--- What you need to do ---
Please summarize the court opinion below in two sentences.

--- Text extract ---
(begin)

Opinion
No. C9-98-1621.
Filed April 27, 1999.
Appeal from the District Court, Red Lake County, File No. F9-98-19.
Kevin T. Duffy, (for appellant)
Timothy W. McCann, (for respondent)
Considered and decided by Randall, Presiding Judge, Harten, Judge, and Shumaker, Judge.
This opinion will be unpublished and may not be cited except as provided by Minn. Stat. § 480A.08, subd. 3 (1998).
UNPUBLISHED OPINION
Appellant argues that the district court erred in refusing to grant him $20,000 in nonmarital assets. Appellant also contends the district court abused its discretion in valuing a farm and by failing to offset a debt against the valuation and distribution of the parties' personal property. On appeal, respondent asks this court to grant her an award of reasonable attorney fees. We affirm in part, reverse in part, and remand, and deny respondent's motion for fees.
FACTS
Appellant Robert Everett Sherman and respondent Donna May Sherman were married on May 15, 1981. No children were born of the parties, but both appellant and respondent had children from previous marriages.

(end)

--- Stored records ---
(begin)

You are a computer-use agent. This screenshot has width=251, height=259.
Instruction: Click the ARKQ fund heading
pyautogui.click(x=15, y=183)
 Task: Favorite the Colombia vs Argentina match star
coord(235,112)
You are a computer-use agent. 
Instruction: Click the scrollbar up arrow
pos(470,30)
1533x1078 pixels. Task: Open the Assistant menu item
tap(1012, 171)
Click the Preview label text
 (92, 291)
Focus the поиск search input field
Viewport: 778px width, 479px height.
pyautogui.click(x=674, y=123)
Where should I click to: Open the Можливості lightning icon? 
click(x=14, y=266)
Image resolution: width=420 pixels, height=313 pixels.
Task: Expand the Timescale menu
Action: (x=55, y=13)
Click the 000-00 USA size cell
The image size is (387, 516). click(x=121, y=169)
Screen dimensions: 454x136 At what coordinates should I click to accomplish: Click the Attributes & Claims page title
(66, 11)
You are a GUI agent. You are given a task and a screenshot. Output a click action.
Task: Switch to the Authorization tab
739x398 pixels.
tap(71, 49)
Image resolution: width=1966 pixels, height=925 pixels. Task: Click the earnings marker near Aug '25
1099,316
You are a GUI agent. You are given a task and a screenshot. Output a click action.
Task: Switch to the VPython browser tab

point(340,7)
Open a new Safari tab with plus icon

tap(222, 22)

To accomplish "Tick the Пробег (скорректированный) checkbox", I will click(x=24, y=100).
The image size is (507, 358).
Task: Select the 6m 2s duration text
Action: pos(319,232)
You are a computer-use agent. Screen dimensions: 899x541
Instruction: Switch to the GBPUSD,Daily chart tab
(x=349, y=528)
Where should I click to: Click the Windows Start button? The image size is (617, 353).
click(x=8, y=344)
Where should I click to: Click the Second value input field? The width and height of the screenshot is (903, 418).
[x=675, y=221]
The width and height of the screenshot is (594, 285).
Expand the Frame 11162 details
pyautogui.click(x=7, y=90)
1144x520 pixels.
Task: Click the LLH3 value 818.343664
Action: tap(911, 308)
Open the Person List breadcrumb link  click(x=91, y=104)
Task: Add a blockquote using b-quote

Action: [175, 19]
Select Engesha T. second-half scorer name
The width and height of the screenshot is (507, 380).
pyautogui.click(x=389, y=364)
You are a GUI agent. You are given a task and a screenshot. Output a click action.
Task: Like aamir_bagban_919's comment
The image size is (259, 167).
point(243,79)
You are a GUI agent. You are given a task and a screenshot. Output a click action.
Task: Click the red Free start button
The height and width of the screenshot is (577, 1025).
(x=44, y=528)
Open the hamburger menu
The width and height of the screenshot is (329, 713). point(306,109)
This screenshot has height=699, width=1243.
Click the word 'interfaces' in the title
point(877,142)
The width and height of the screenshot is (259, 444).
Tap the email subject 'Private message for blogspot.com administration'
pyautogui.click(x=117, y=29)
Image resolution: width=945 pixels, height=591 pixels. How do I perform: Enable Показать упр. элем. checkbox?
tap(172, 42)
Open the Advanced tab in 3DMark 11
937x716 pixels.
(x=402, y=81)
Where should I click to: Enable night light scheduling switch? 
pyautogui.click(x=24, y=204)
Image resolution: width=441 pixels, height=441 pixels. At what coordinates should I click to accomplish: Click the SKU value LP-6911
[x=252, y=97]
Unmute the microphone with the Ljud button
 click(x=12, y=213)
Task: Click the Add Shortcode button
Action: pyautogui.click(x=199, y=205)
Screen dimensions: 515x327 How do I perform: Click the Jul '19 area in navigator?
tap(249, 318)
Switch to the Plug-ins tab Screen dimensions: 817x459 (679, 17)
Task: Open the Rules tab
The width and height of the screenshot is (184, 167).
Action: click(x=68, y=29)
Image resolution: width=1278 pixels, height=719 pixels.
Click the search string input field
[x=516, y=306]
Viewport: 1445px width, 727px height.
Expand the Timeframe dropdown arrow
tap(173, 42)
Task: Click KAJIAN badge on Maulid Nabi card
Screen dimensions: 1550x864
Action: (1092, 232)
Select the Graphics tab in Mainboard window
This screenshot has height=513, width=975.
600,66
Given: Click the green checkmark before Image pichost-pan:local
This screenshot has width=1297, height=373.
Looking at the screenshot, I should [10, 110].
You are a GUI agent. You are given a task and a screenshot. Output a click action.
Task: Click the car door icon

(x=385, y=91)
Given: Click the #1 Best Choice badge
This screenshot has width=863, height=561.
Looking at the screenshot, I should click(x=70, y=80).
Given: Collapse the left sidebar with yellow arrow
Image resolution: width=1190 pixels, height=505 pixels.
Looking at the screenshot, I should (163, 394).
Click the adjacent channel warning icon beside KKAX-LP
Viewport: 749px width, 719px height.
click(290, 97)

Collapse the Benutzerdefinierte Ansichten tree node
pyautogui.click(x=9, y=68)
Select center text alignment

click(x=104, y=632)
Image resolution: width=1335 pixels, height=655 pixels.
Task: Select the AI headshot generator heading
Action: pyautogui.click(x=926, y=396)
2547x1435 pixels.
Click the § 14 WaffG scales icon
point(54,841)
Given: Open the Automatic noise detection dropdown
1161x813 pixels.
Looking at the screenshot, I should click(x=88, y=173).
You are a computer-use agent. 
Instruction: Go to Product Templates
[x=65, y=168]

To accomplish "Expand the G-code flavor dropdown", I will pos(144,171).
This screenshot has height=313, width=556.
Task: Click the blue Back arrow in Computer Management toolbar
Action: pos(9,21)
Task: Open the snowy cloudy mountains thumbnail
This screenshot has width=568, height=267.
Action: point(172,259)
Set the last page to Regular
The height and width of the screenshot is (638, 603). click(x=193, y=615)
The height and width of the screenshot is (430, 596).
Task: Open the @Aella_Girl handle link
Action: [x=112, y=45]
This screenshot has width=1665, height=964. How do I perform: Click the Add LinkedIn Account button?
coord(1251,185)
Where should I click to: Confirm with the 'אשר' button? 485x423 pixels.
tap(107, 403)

(end)

--- Solution to this exercise ---
In this unpublished appeal from the Red Lake County district court, appellant Robert Everett Sherman challenges the refusal to grant him $20,000 in nonmarital assets, the valuation of a farm, and the failure to offset a debt against the valuation and distribution of personal property, while respondent Donna May Sherman asks for reasonable attorney fees. The court affirms in part, reverses in part, remands, and denies her fee motion, and it notes that the parties married on May 15, 1981, and had no children together, though each had children from previous marriages.